An e-book reader is similar in form to a tablet computer. A tablet computer typically has a faster screen capable of higher refresh rates which makes it more suitable for interaction. Tablet computers also are more versatile, allowing one to consume multiple types of content, as well as create it.
The main advantages of e-book readers are better readability of their screens, especially in bright sunlight, and longer battery life. This is achieved by using electronic paper technology to display content to readers. Commercially sold electronic paper is mostly available in black and white (16 shades of gray). The Sony Librie, released in 2004 and the precursor to the Sony Reader, was the first ebook using electronic paper.
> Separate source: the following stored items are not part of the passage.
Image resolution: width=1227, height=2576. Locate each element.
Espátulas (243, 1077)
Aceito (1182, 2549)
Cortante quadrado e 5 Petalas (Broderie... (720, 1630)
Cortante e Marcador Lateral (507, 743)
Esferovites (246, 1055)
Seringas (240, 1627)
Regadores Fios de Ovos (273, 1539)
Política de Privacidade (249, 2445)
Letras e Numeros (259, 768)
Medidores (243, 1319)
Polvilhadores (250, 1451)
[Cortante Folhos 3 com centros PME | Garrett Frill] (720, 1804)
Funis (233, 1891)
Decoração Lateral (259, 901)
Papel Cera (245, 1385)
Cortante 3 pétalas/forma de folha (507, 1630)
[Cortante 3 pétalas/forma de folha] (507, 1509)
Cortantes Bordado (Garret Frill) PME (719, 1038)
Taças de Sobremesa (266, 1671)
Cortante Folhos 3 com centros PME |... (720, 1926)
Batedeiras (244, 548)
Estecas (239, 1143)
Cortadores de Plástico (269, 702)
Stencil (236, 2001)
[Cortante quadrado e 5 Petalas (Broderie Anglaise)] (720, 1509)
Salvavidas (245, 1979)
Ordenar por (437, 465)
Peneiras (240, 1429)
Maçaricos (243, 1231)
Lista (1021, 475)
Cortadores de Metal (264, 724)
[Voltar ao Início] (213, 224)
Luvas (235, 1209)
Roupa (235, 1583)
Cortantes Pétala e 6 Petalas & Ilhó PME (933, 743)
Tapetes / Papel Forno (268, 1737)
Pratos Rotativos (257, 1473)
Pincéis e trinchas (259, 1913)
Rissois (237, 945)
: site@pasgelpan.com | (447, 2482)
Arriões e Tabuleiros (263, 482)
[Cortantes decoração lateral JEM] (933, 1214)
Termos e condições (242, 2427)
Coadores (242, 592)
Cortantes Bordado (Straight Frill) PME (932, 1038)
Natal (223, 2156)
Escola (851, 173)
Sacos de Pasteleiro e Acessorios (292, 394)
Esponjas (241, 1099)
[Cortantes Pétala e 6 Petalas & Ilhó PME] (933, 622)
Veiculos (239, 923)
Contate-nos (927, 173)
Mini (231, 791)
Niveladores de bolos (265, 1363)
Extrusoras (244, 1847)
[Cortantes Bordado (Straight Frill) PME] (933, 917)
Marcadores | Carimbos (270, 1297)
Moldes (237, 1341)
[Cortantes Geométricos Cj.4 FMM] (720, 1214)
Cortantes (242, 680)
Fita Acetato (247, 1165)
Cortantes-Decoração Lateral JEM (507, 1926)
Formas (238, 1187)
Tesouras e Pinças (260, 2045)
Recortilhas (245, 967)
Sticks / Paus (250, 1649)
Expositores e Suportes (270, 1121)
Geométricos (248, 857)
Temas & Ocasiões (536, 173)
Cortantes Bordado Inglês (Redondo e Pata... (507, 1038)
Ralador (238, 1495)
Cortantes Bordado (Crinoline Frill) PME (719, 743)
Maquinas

First color at market's is Ectaco jetBook Color.
Many e-book readers can use the internet through Wi-Fi and the built-in software sometimes provides a link to a digital OPDS Library or e-book seller, allowing the user to buy, borrow, and receive digital e-books free through this library or seller. In this way, the books owned by the user are managed in the cloud, and the e-book reader is able to download material from any location. An e-book reader may also download material from a computer or read it from a memory card.
Research released in March 2011 indicated that e-books and e-book readers are more popular with the older generation than the younger generation in the UK. The survey carried out by Silver Poll found that around 6% of over-55s owned an e-book reader compared with just 5% of 18 to 24-year-olds.